--- START ---

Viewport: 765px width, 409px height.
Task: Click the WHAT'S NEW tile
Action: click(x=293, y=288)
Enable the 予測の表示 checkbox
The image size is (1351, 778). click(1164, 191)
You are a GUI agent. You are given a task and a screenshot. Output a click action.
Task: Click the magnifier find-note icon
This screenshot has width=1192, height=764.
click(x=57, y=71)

--- END ---
--- START ---

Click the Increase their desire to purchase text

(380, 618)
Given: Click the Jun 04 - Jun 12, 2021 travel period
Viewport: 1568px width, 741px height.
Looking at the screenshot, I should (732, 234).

--- END ---
--- START ---

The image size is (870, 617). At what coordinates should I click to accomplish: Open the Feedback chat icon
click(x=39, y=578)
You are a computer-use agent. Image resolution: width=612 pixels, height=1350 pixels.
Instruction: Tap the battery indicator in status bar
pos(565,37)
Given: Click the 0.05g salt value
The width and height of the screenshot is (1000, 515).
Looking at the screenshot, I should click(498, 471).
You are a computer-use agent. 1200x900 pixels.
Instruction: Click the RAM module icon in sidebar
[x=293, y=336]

--- END ---

Considering the entries above, how many lines contain "computer"? Give that number with nothing else.

2